HÖRZU: Bei den gesetzlichen Kassen drohen 2010 schon wieder Beitragsanhebungen. Kommt nach der Finanzkrise jetzt der Gesundheitskollaps?

Peter Oberender: Ja, und zwar in finanzieller Hinsicht. Die steigende Nachfrage nach Gesundheitsleistungen überfordert das alte System. Grund ist das Ungleichgewicht in der Generationen-Bilanz. Immer weniger Beitragszahler müssen immer höhere Beiträge aufbringen. Gleichzeitig nehmen die Älteren immer mehr Leistungen in Anspruch.

HÖRZU: Sie haben doch lebenslang eingezahlt.

Peter Oberender: Stimmt, aber im Alter zahlen sie zu wenig. Der Wert der bezogenen Leistungen liegt dann weit über dem gezahlten Beitrag. Das kann auf Dauer nicht funktionieren und benachteiligt die Jüngeren: Während ein heute 25-Jähriger 132.800 Euro mehr ins System´einzahlt, als er "rausholt", ist die Bilanz für einen heute 65-Jährigen sehr komfortabel: Er kann ein Plus von 228.400 Euro verbuchen.

HÖRZU: Lässt sich diese Schieflage verhindern?

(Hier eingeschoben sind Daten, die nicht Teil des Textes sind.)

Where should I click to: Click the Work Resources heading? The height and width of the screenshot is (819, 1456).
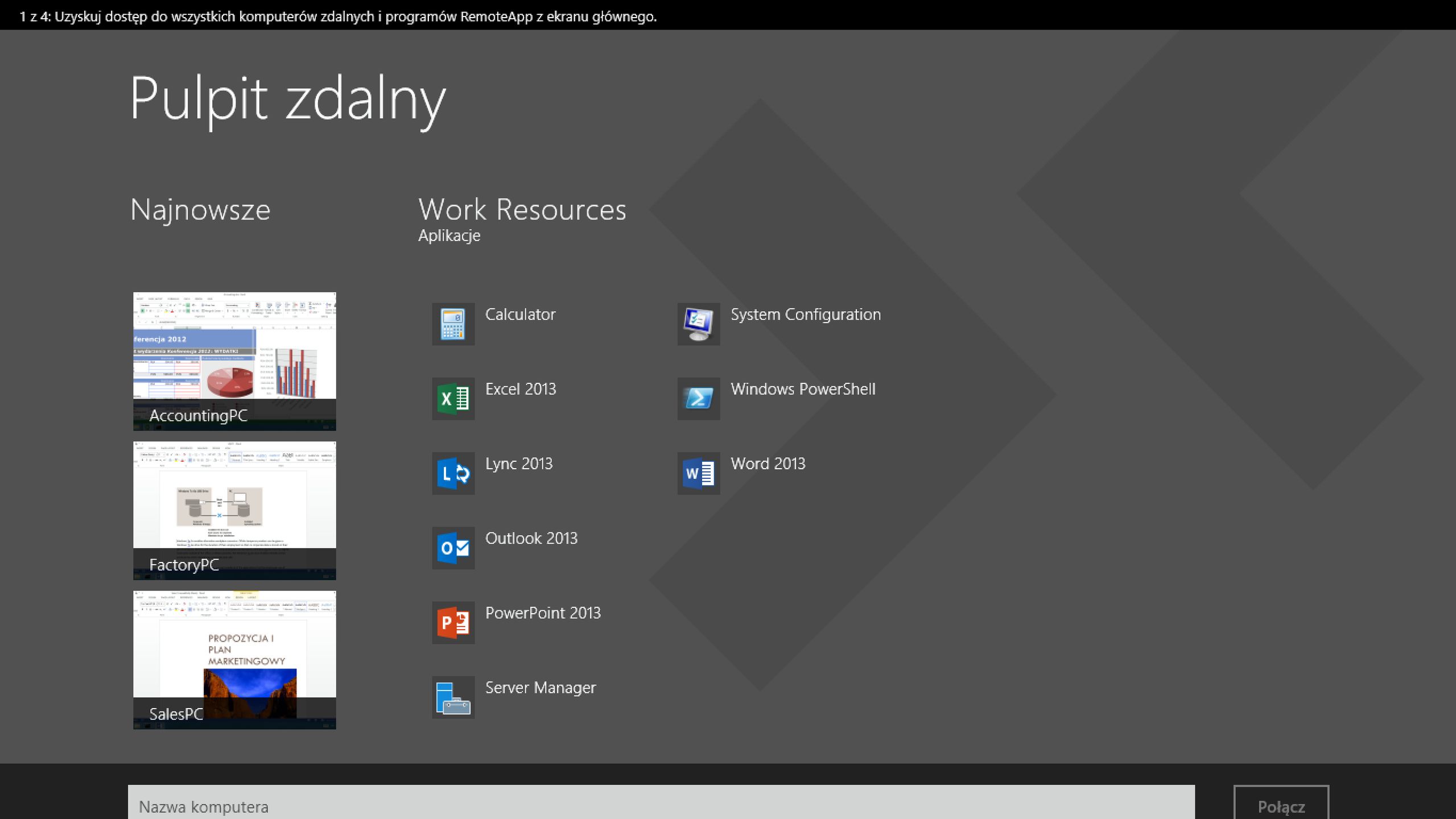pos(522,209)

Peter Oberender: Die gesetzlichen Kassen müssen endlich privatisiert werden. Dann können sie als gewinnorientierte Firmen mit den privaten Krankenversicherern in Wettbewerb treten. Aber das bedeutet die Aufkündigung des Solidarprinzips. Anders ist gleiche Versorgung für alle nicht finanzierbar. Ein Rundum-sorglos-Paket, so wie heute üblich, überfordert die Solidargemeinschaft. Gleichzeitig muss ein Regelleistungskatalog etabliert werden, der allen Bürgern den Zugang zu Gesundheitsleistungen gewährt, insbesondere in Notfällen.

HÖRZU: Funktioniert Hightech-Medizin nach dem Prinzip des Raubtier-Kapitalismus: Wer viel hat, bekommt das Beste, wer nichts hat, hat eben Pech gehabt?

Peter Oberender: Hightech-Medizin für alle ist nicht bezahl-bar und zudem nicht immer sinnvoll. Es wird auch im Gesundheitswesen eine Mehr-Klassen-Gesellschaft geben. In anderen Bereichen ist das ja auch so. Nicht jeder kann Kaviar zum Frühstück essen. Ein Toastbrot tut es auch. Sichergestellt werden muss aber, wie gesagt, dass niemand durch das soziale Netz fällt – also hungrig bleibt.

HÖRZU: Wird es dann künftig nur noch eine schlichte Basisversorgung geben?

Peter Oberender: Es sollte einen definierten Leistungskatalog geben, für den dann eine generelle Versicherungspflicht besteht. Alles, was darüber hinausgeht, muss privat versichert oder aus eigener Tasche bezahlt werden. Ähnlich wie bei der Buchung des Urlaubs gilt: Wer all-inclusive will, muss mehr zahlen als derjenige, der nur Übernachtung mit Frühstück wünscht.

HÖRZU: Wer bestimmt und kontrolliert, wie dieser Katalog zukünftig ausgestaltet ist?

Peter Oberender: Das muss öffentlich diskutiert und entschieden werden. Alle medizinischen Maßnahmen müssen darauf abgeklopft werden,
was sie kosten und was sie nützen. Dann muss gegeneinander abgewogen werden.

HÖRZU: Wird es künstliche Hüftgelenke für 85-Jährige künftig nicht mehr geben?

Peter Oberender: Die sollte es weiter auf Rezept geben. Ohne sie kann das Leben zur Qual werden. Anders ist es bei Brillen, Hörgeräten oder allen zahnärztlichen Leistungen: Die müssen extra versichert werden. Der Konsum des Alters wird so zum Konsum von Gesundheitsleistungen.

HÖRZU: Aber die Renten stagnieren. Woher sollen die Älteren das Geld dafür nehmen?

Peter Oberender: Die Mittel dafür sind durchaus vorhanden. Ruheständler beziehen neben Renten oder Pensionen noch Zinseinnahmen und Mieten von ca. 25 bis 30 Milliarden Euro im Jahr. Außerdem werden jährlich 200 bis 250 Milliarden vererbt. Ein Teil davon muss künftig für Gesundheit aufgebracht werden.